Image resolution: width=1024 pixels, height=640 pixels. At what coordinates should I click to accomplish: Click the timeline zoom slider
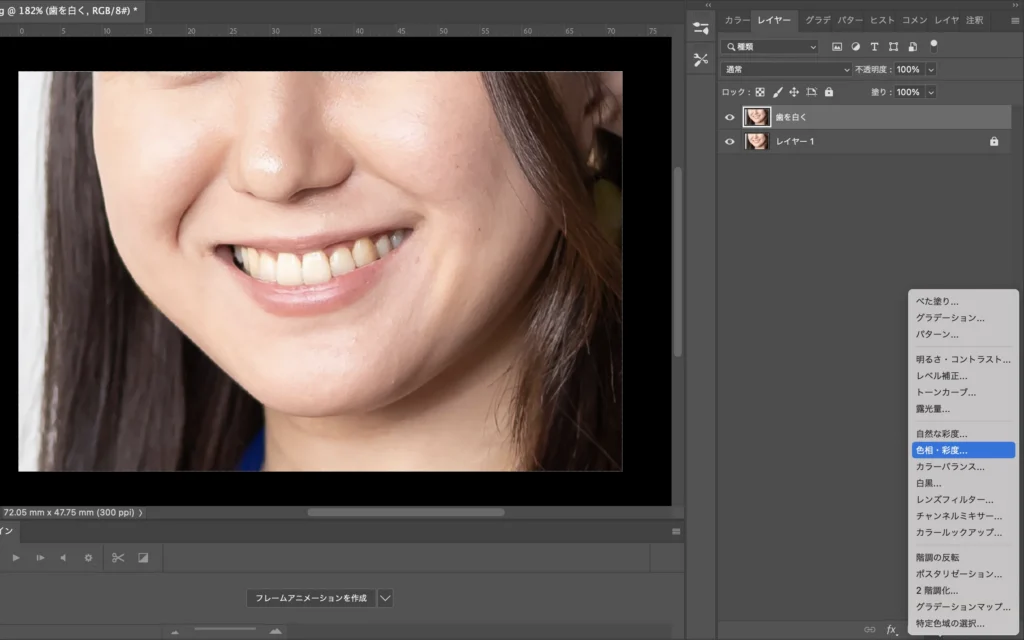tap(225, 630)
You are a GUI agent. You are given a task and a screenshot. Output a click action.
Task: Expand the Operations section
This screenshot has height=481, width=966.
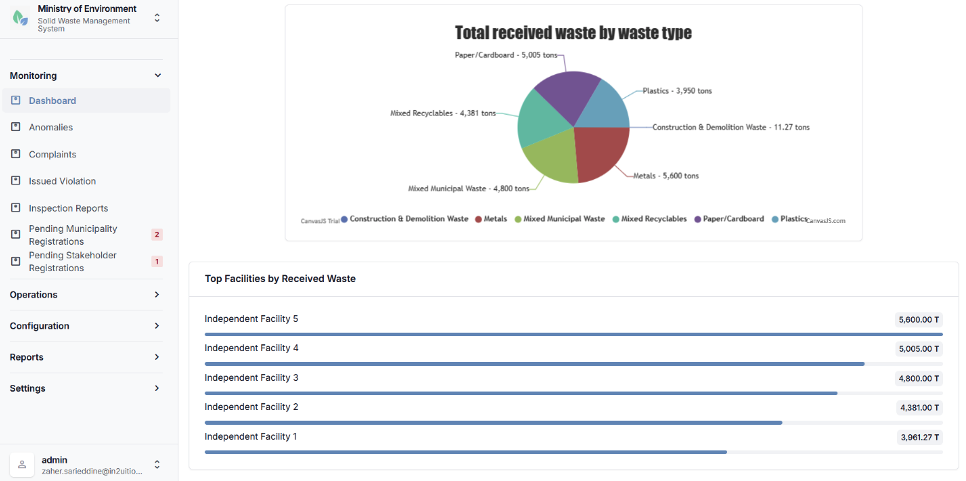pos(86,295)
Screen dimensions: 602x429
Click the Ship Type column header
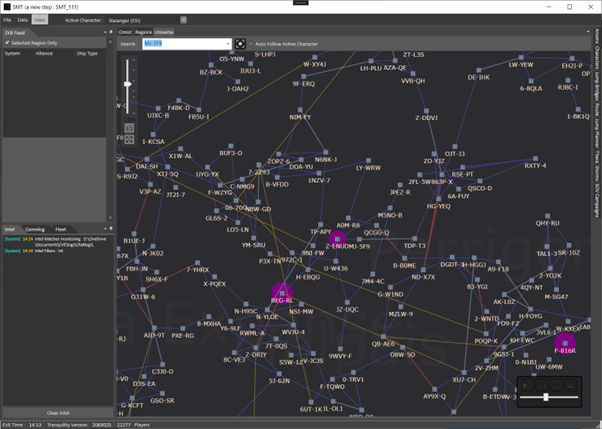point(87,53)
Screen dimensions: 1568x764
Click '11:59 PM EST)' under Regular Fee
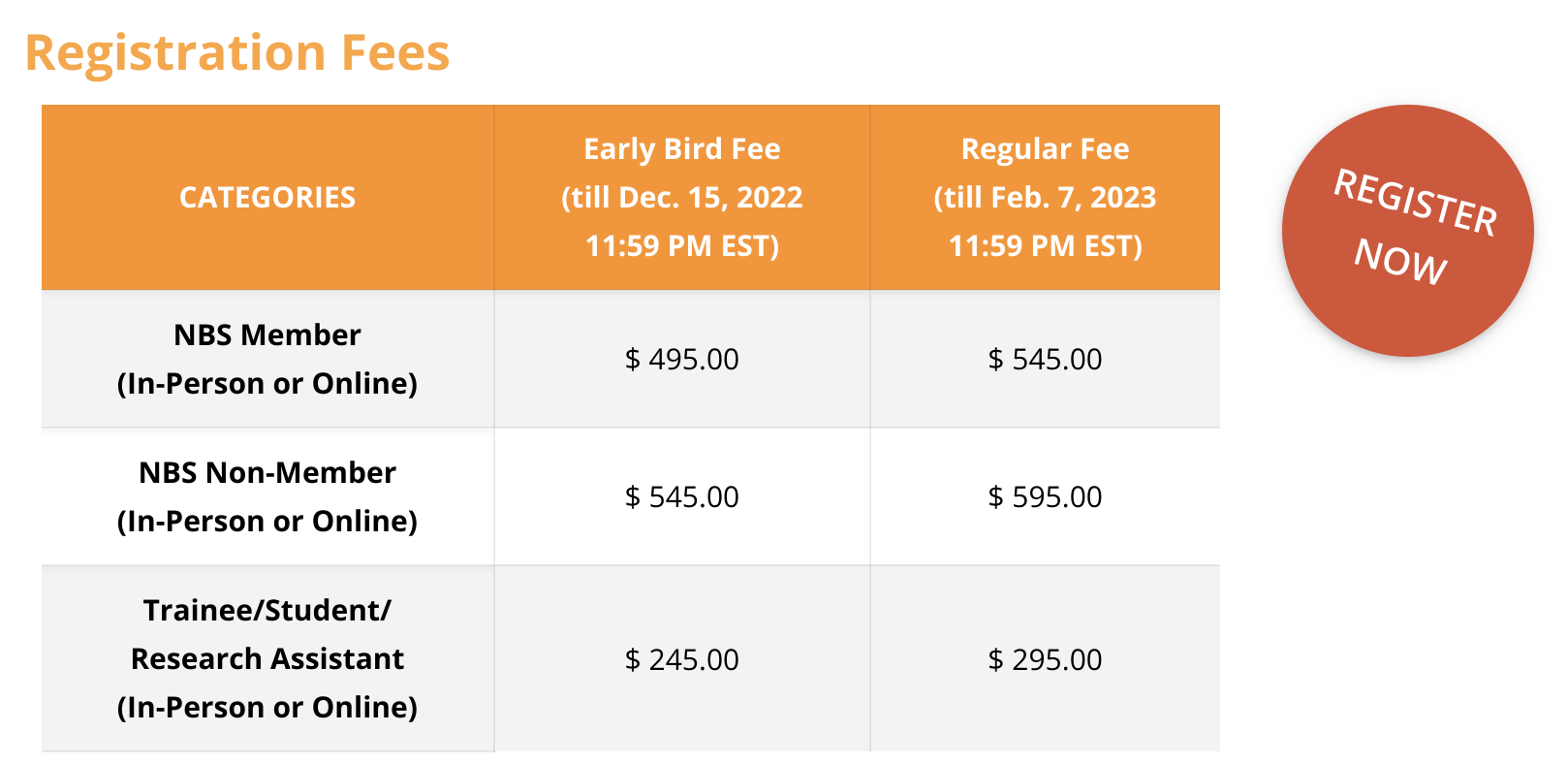(x=1045, y=246)
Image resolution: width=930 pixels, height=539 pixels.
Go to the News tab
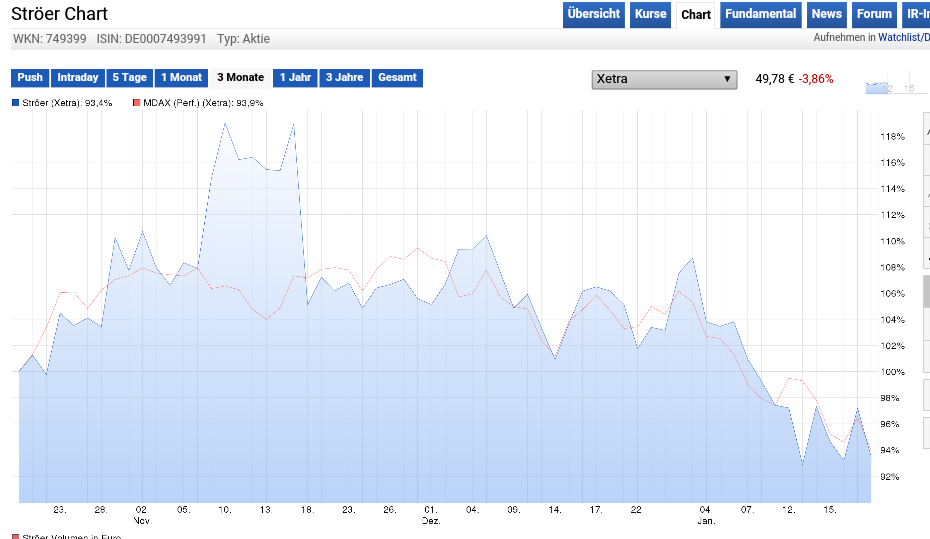(x=826, y=15)
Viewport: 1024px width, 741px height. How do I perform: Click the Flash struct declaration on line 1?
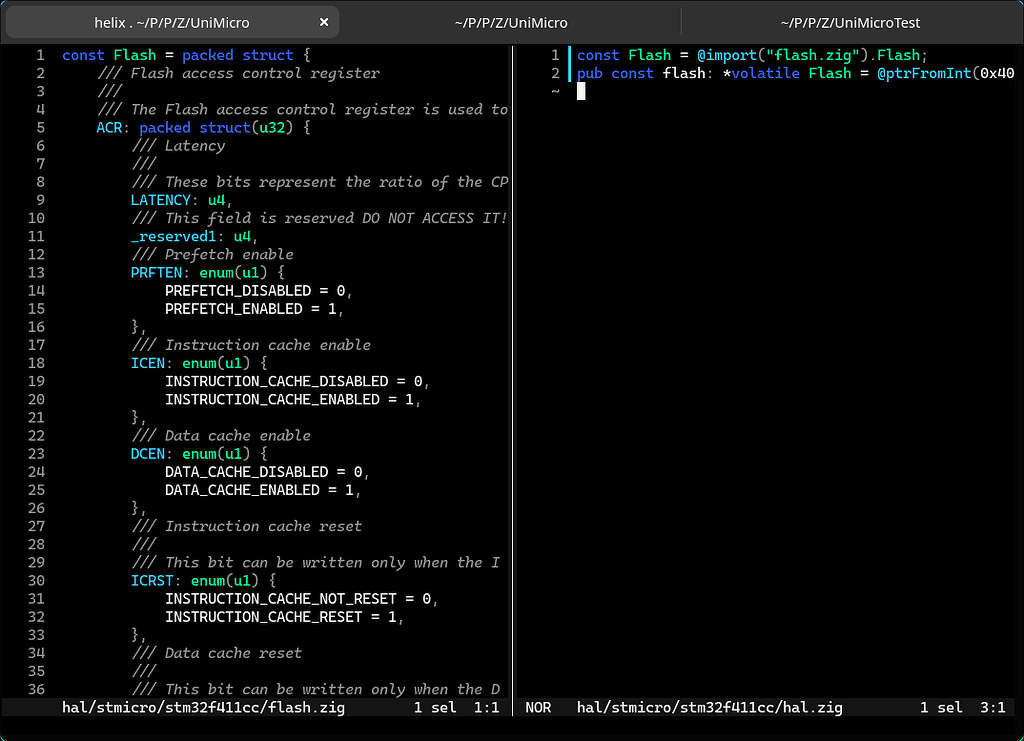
++++++++++++++++++++
Where the data contains an image, skip the image and copy everything else exactly as it appears.

> Response to this task:
Image resolution: width=1024 pixels, height=640 pixels. At what coordinates should I click to accomplish: Click the timeline zoom slider
tap(225, 630)
You are a GUI agent. You are given a task and a screenshot. Output a click action.
Task: Expand the Operations section
This screenshot has height=481, width=966.
pos(86,295)
Screen dimensions: 602x429
Click the Ship Type column header
point(87,53)
Screen dimensions: 1568x764
Click '11:59 PM EST)' under Regular Fee
(x=1045, y=246)
Image resolution: width=930 pixels, height=539 pixels.
Go to the News tab
(x=826, y=15)
Viewport: 1024px width, 741px height. How do I perform: Click the Flash struct declaration on line 1?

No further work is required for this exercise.